The coefficients have the AFT interpretation, i.e., exp(coef) means the factor by which the survival time is multiplied for that group compared to the baseline. The scale parameter is the reciprocal of the shape parameter. This terminology is consistent with SAS PROC LIFEREG.
To obtain the hazard ratio, the coefficient need further transformation as follows.
To translate the coefficient in an AFT model \( \alpha_j \) to that of a PH model \( \beta_j \),
\( \beta_j = -\alpha_j p \)
where \( p \) is the shape parameter.
Then the hazard ratio is exp\( (\beta_j) \)
The shape parameter defines changes in hazard over time.
## Load survival
library(survival)
## Load foreign package for Stata data
library(foreign)
## Load nursing home dataset
nhome <- read.dta("~/statistics/bio223/nursinghome.dta")
## Create survival object
nhome$SurvObj <- with(nhome, Surv(los,cens == 1))
res.km <- survfit(formula = SurvObj ~ gender, data = nhome)
res.km
Call: survfit(formula = SurvObj ~ gender, data = nhome)
records n.max n.start events median 0.95LCL 0.95UCL
gender=0 1173 1173 1173 902 144 123 164
gender=1 418 418 418 367 70 54 88
res.cox <- coxph(formula = SurvObj ~ gender, data = nhome)
summary(res.cox)
Call:
coxph(formula = SurvObj ~ gender, data = nhome)
n= 1591, number of events= 1269
coef exp(coef) se(coef) z Pr(>|z|)
gender 0.3958 1.4855 0.0621 6.37 1.9e-10 ***
---
Signif. codes: 0 '***' 0.001 '**' 0.01 '*' 0.05 '.' 0.1 ' ' 1
exp(coef) exp(-coef) lower .95 upper .95
gender 1.49 0.673 1.32 1.68
Concordance= 0.541 (se = 0.006 )
Rsquare= 0.024 (max possible= 1 )
Likelihood ratio test= 38.3 on 1 df, p=6.11e-10
Wald test = 40.6 on 1 df, p=1.85e-10
Score (logrank) test = 41.1 on 1 df, p=1.41e-10
Having gender = 1 increase the hazard of events by a factor of 1.49 (1.49 times more hazard compared to the baseline).
survreg() fits accelerated failure models, not proportional hazards models.
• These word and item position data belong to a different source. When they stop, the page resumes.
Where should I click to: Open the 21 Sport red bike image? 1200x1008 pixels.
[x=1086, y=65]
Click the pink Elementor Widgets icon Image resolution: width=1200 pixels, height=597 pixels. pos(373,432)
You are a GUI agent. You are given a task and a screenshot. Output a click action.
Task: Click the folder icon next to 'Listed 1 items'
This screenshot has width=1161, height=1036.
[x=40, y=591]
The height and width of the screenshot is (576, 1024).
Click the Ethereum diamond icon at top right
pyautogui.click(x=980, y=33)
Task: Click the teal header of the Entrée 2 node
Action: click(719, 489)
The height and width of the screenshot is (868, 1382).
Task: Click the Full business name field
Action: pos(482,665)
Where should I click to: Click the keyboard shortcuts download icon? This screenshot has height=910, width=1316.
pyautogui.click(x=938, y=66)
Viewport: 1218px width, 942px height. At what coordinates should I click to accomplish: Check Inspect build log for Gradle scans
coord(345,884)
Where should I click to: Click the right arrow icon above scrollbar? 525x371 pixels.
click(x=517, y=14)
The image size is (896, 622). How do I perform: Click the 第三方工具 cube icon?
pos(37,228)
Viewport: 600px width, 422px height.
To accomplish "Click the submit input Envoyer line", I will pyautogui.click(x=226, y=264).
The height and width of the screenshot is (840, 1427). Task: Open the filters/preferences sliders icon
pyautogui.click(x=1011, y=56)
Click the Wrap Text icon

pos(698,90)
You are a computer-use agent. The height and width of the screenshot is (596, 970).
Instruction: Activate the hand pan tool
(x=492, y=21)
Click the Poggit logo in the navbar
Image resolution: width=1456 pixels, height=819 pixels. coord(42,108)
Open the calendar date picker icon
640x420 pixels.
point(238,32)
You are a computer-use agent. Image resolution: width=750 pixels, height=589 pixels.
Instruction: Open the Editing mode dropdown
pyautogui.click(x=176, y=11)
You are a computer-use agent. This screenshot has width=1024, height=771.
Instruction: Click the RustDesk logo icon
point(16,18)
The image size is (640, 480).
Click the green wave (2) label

The coefficients are logarithms of ratios of survival times, so a positive coefficient means longer survival.
res.exp <- survreg(formula = SurvObj ~ gender, data = nhome, dist = "exponential")
summary(res.exp)
Call:
survreg(formula = SurvObj ~ gender, data = nhome, dist = "exponential")
Value Std. Error z p
(Intercept) 5.842 0.0333 175.46 0.00e+00
gender -0.516 0.0619 -8.34 7.62e-17
Scale fixed at 1
Exponential distribution
Loglik(model)= -8493 Loglik(intercept only)= -8525
Chisq= 64.2 on 1 degrees of freedom, p= 1.1e-15
Number of Newton-Raphson Iterations: 5
n= 1591
AFT interpretation
Having gender = 1 accelerates the time to event by a factor of exp(-0.516) = 0.597 (0.597 times shorter survival time compared to the baseline survival).
PH interpretation
To translate the coefficient in an AFT model \( \alpha_j \) to that of a PH model \( \beta_j \),
\( \beta_j = -\alpha_j p \)
where \( p \) is the shape parameter.
For this example, the coefficient is multiplied by -1, then multiplied by the shape parameter (1/scale parameter = 1/1 for exponential model).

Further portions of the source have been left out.